Фленушка, подойдя к Настиной светелке, постучалась и, точно в кельях, громко прочитала молитву Исусову. Услышав Фленушкин голос, Настя отомкнулась.
— Я к тебе ровно к старице в келью, с молитвой,— смеясь, сказала Фленушка.— Творить ли метания перед честною инокиней, просить ли прощенья и благословенья ?
— Тебе, Фленушка, смехи да шутки,— упрекнула ее, обливаясь слезами, Настя.— А у меня сердце на части разрывается. Привезут жениха, разлучат меня...
— Ну, это еще посмотрим, разлучат ли тебя, нет ли с Алешкой,— молвила Фленушка.— Всех проведем, всех одурачим, свадьбу уходом сыграем. Надейся на меня да слушайся, все по хотенью нашему сбудется.
— Ах, Фленушка, Фленушка... и хотелось бы верить, да не верится,— отирая слезы, сказала Настя.— Вон тятенька—то как осерчал, как я по твоему наученью свысока поговорила с ним. Не вышло ничего, осерчал только пуще...
— А зачем черной рясой пугала? — возразила Фленушка.— Нашла чем пригрозить!.. Скитом да небесным женихом!.. Эка!.. Так вот он и испугался!.. Как же!.. Властен он над скитами, особенно над нашей обителью. В скиту от него не схоронишься. Изо всякой обители выймет, ни одна игуменья прекословить не посмеет. Все ему покоряются, потому что — сила.
— И сама не знаю, как на ум мне взошло про черничество молвить,— сказала Настя.
— А ты вот что скажи ему, чтобы дело поправить,— говорила Фленушка.— Только слез у тебя и следов чтобы не было... Коли сам не зачнет говорить, сама зачинай, пригрози ему, да не черной рясой, не иночеством...

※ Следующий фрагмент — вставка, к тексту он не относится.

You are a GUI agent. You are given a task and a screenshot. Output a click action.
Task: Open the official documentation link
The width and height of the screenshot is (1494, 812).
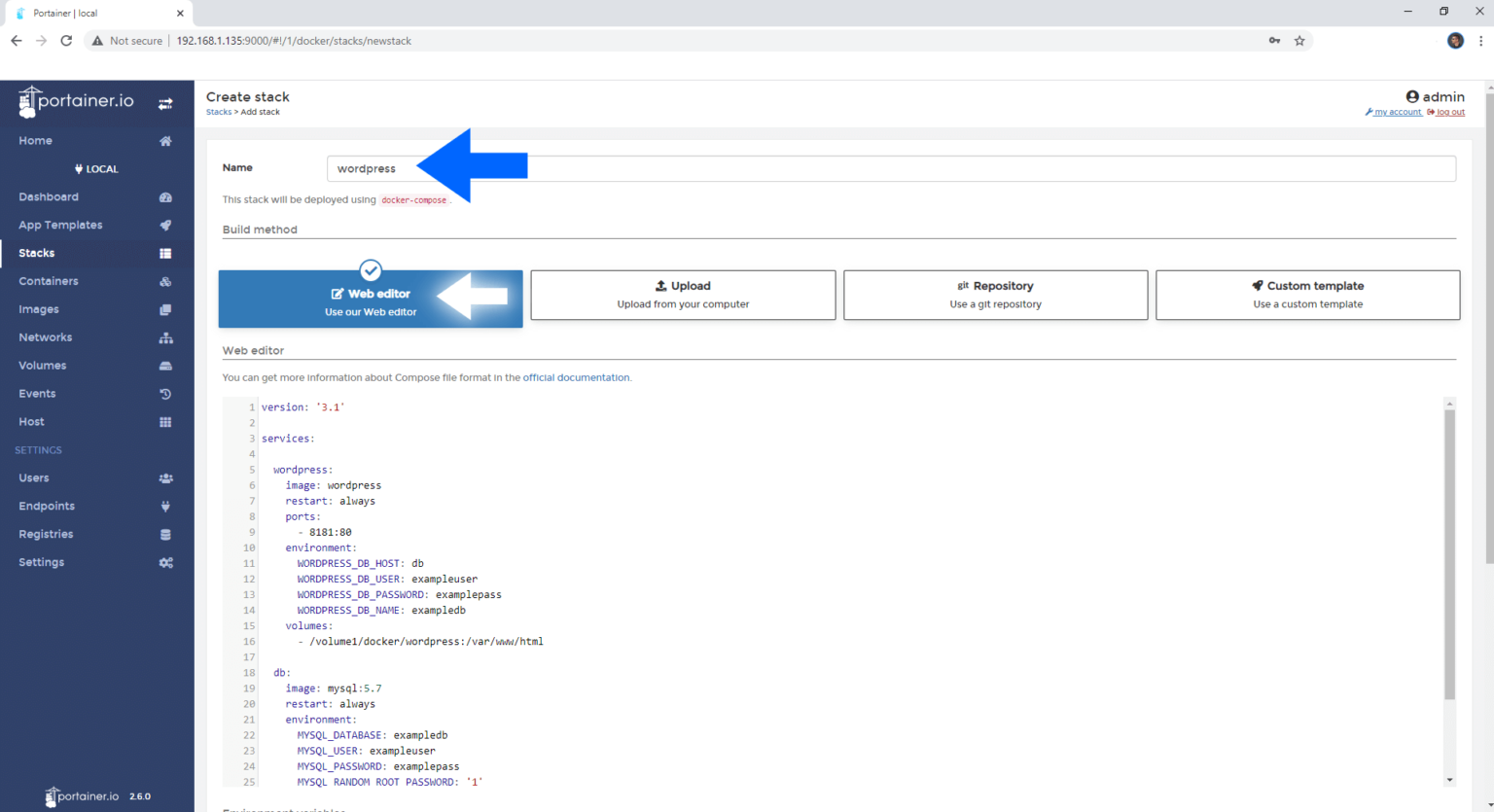point(576,377)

— Чем же? — спросила Настя.
— Сначала речь про кельи поведи, не заметил бы, что мысли меняешь. Не то твоим словам веры не будет, — говорила Фленушка. — Скажи: если, мол, ты меня в обитель не пустишь, я, мол, себя не пожалею: либо руки на себя наложу, либо какого ни на есть парня возьму в полюбовники да "уходом" за него и уйду... Увидишь, какой тихонький после таких речей будет... Только ты скрепи себя, что б он ни делал. Неровно и ударит: не сробей, смело говори да строго, свысока.

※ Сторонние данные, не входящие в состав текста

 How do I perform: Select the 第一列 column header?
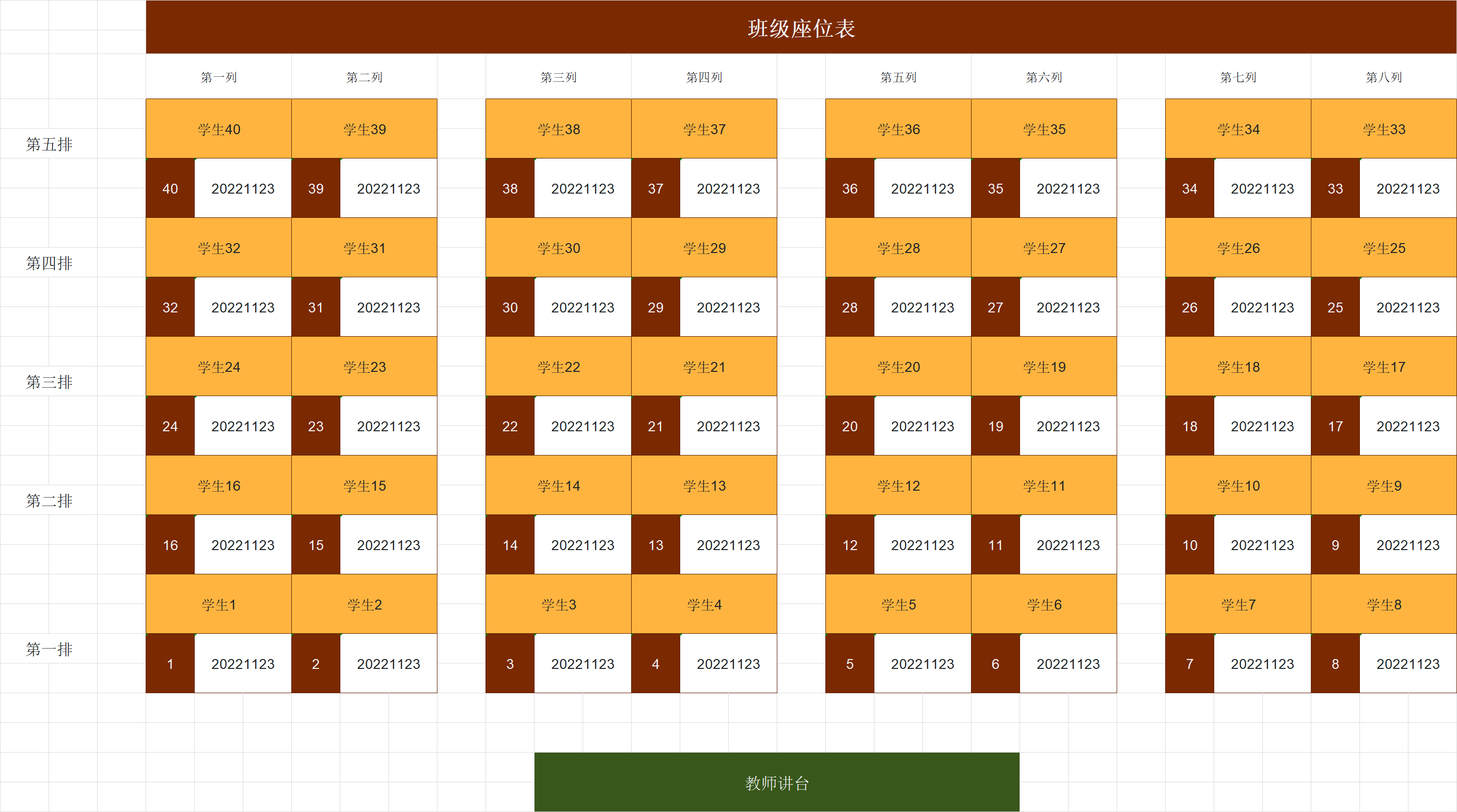click(x=218, y=77)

— Хорошо,— сказала Настя,— хоть и жалко мне его, тятеньку—то. Ведь он добрый, Фленушка.
— А Алешку—то разве не жалко? — прищурив глаза, лукаво спросила Фленушка.
— Ах, Фленушка!.. И его мне жалко... Рада жизнь отдать за него,— сказала Настя.
— То—то и есть,— молвила Фленушка.— Коль отца пуще его жалеешь, выходи за припасенного жениха.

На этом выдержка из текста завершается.